[WHAT IS BEING ASKED]: In the entries below, copy only the lines from the one that contains "You are a GUI" through the last line, exactly, and omit any pictures.

== Segment start ==

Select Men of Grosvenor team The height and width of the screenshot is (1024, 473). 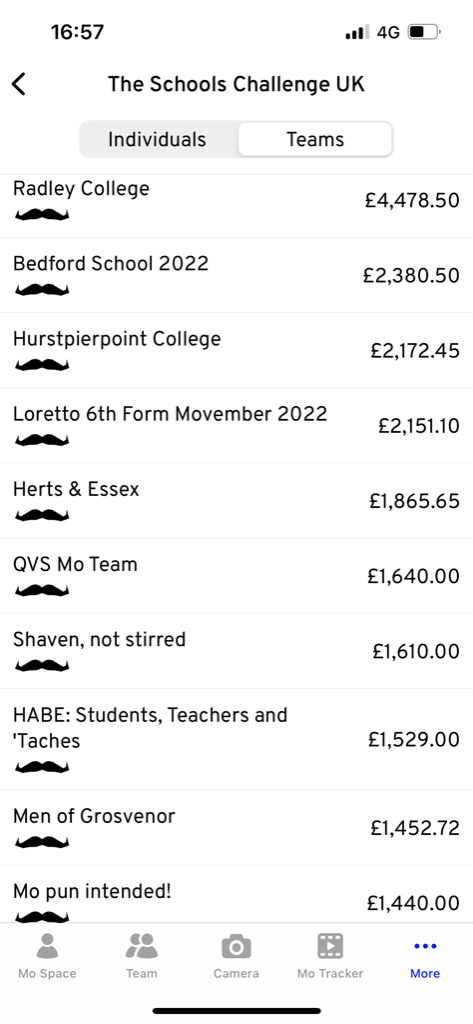236,827
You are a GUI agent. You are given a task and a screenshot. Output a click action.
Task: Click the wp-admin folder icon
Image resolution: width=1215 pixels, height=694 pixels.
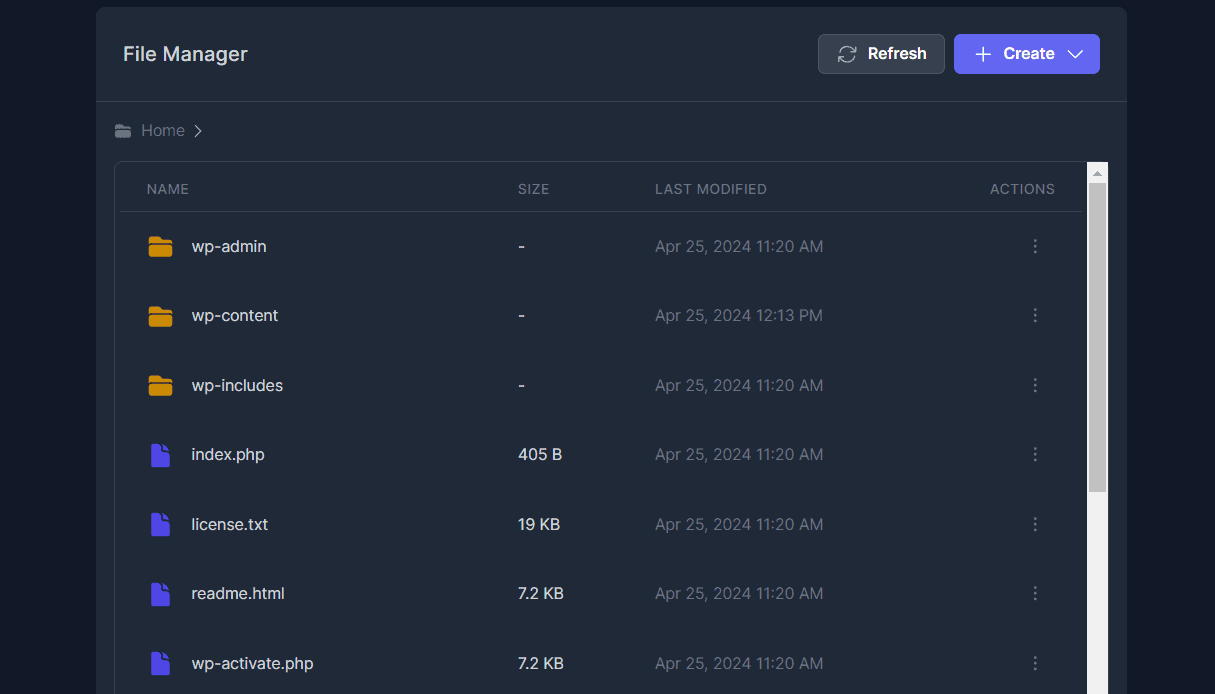(x=160, y=246)
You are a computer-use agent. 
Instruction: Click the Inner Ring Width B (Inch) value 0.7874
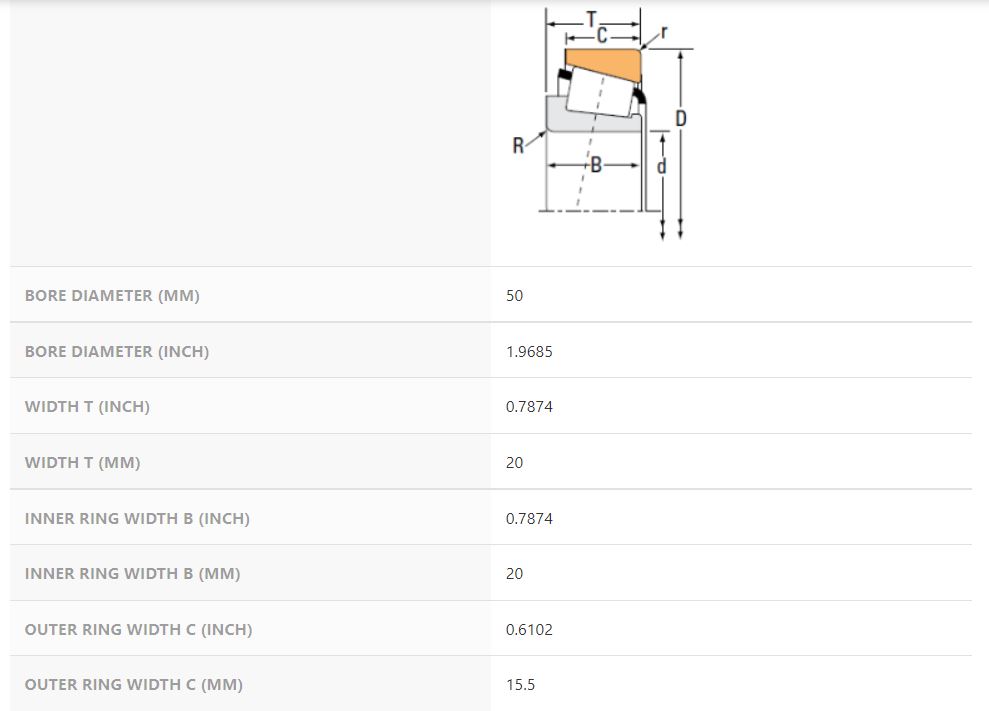[x=529, y=519]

== Segment end ==

[ANSWER TO THIS PROBLEM]:
You are a GUI agent. You are given a task and a screenshot. Output a click action.
Task: Click the wp-admin folder icon
Image resolution: width=1215 pixels, height=694 pixels.
(x=160, y=246)
You are a computer-use agent. 
Instruction: Click the Inner Ring Width B (Inch) value 0.7874
[x=529, y=519]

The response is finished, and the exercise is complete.